> Ausgangstext:
Wichtig sind dabei zwei Erkenntnisse:

1.       Wir sind alle in ein strukturell ungleiches System verwickelt, d.h. wir sind aufgrund unserer Merkmale oder Lebensumstände alle teilweise von Diskriminierung betroffen. Teilweise sind wir aber auch in der privilegierten, mächtigeren Position, als „normal“ angesehen zu werden und auch festlegen zu können, was „normal“ ist und uns nicht rechtfertigen zu müssen.


2.       Bei jeder Form von Diskriminierung kommt es nicht notwendigerweise auf die Absicht an, sondern auf die Wirkung, die die Handlung oder Äußerung auf Betroffene hat. Diese These wird oft damit veranschaulicht, dass es wehtut, wenn ich jemandem auf den Fuß getreten bin, ganz egal, ob ich es absichtlich getan habe oder nicht (vgl. Kübler 2015).


Durch diese Erkenntnis, dass es bei Diskriminierung nicht um „gute“ und „böse“ Individuen geht, sondern um eine strukturelle, historisch gewachsene gesellschaftliche „Schieflage“, und die intensive Auseinandersetzung mit Gefühlen, die diese Schieflage auslösen kann, sollen Empathie und ein Verantwortungsbewusstsein gefördert werden, damit sich Menschen aktiv gegen Diskriminierung einsetzen wollen.

Diese persönliche Auseinandersetzung mit Ungleichheitsstrukturen in der Gesellschaft soll durch den Anti-Bias-Ansatz angestoßen und begleitet werden.


Dabei verfolgt der Ansatz vier Ziele:

1. Ich- und Bezugsgruppenidentität stärken – ohne Überlegenheitsgefühl

2. Erfahrungen mit Vielfalt machen und sich angesichts von Unterschieden   wohlfühlen

3. Ungerechtigkeit sowie Schieflagen wahrnehmen und benennen können

4. Aktiv werden gegen Unrecht und Diskriminierung


Zunächst einmal sollen die Teilnehmenden erkennen, dass sie viele Gemeinsamkeiten haben, aber auch, dass sie alle individuell unterschiedlich sind. Außerdem reflektieren die Teilnehmenden, inwiefern ihre Herkunft, ihr Umfeld oder ihre Lebensumstände sie geprägt haben.

> Bereitgestellte Daten:
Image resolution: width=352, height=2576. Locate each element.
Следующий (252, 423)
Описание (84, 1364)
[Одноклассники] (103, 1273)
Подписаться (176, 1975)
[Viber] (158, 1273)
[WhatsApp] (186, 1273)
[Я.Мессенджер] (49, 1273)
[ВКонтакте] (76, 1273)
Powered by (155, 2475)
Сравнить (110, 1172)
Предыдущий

> Aufgabenstellung A:
Beantworte die folgenden Fragen kurz anhand des Ausgangstexts:
(i) Worauf kommt es laut dem Ausgangstext bei jeder Form von Diskriminierung an, wenn nicht notwendigerweise auf die Absicht?
(ii) Wie viele Ziele verfolgt der Anti-Bias-Ansatz?
(iii) Was sollen die Teilnehmenden zunächst einmal erkennen?
> Aufgabenstellung B: Übernimm aus dem Ausgangstext wörtlich den Abschnitt, der mit den Worten „Durch diese Erkenntnis, dass“ beginnt und nach „und begleitet werden.“ endet.

> Endergebnis A:
(i) Auf die Wirkung, die die Handlung oder Äußerung auf Betroffene hat.
(ii) Vier Ziele.
(iii) Dass sie viele Gemeinsamkeiten haben, aber auch, dass sie alle individuell unterschiedlich sind.

> Endergebnis B:
Durch diese Erkenntnis, dass es bei Diskriminierung nicht um „gute“ und „böse“ Individuen geht, sondern um eine strukturelle, historisch gewachsene gesellschaftliche „Schieflage“, und die intensive Auseinandersetzung mit Gefühlen, die diese Schieflage auslösen kann, sollen Empathie und ein Verantwortungsbewusstsein gefördert werden, damit sich Menschen aktiv gegen Diskriminierung einsetzen wollen.

Diese persönliche Auseinandersetzung mit Ungleichheitsstrukturen in der Gesellschaft soll durch den Anti-Bias-Ansatz angestoßen und begleitet werden.